Adding More Fish To Your Diet Can Increase Good Cholesterol
Lee Rannals for redOrbit.com – Your Universe Online
Adding more fish to your diet could help boost good cholesterol levels, according to a new study published in PLOS ONE.
Scientists at the University of Eastern Finland found that people who increase their intake of fish to a minimum of three to four fatty fish servings per week could increase the number of HDL particles in their blood, which are believed to protect against cardiovascular diseases.
Although many studies have been performed that reveal the benefits of fish, the latest study provides new information on how the consumption affects the size and lipid concentrations of lipoproteins which transport lipids in the blood.
Participants eating fish had salmon, rainbow trout, herring and vendace during the study, with no added butter or cream. The fish used did not include low-fat fish such as zander and perch, which have been observed to lower blood pressure.
Researchers carried out a detailed analysis on the participants to look at their lipoprotein particles. The method allowed the team to look at a total of 14 different particle classes. Not only did the study look at fish consumption, but also looked at the effects of whole grain, fish and bilberries. They said the study emphasizes that increasing overall LDL cholesterol is important.
The study included 131 participants with impaired glucose metabolisms and signs of metabolic syndrome who were randomized into three groups with 12-week periods. The team said 106 subjects completed the study, and they used serum metabolic profiles to study lipoprotein subclasses and lipids as well as low-molecular-weight metabolites.

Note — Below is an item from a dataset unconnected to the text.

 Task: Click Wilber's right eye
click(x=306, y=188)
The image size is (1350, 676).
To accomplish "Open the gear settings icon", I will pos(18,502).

“There were no significant differences in clinical characteristics between the groups at baseline or at the end of the intervention,” the authors wrote in the journal. “Mixed model analyses revealed significant changes in lipid metabolites in the HealthyDiet group during the intervention compared to the Control group.
“According to tertiles of changes in fish intake, a greater increase of fish intake was associated with increased concentration of large HDL particles, larger average diameter of HDL particles, and increased concentrations of large HDL lipid components, even though total levels of HDL cholesterol remained stable.”
The team concluded that the results suggest that consumption of a diet rich in whole grain, bilberries and fatty fish adds to good cholesterol in the body. They said these changes may be related to known protective functions of HDL such as reverse cholesterol transport and could explain the known positive effects of fish consumption against atherosclerosis.
“People shouldn’t fool themselves into thinking that if their standard lipid levels are OK, there’s no need to think about the diet, as things are a lot more complicated than that. Soft vegetable fats and fish are something to prefer in any case,” Postdoctoral Researcher Maria Lankinen, first author listed on the paper, said in a statement.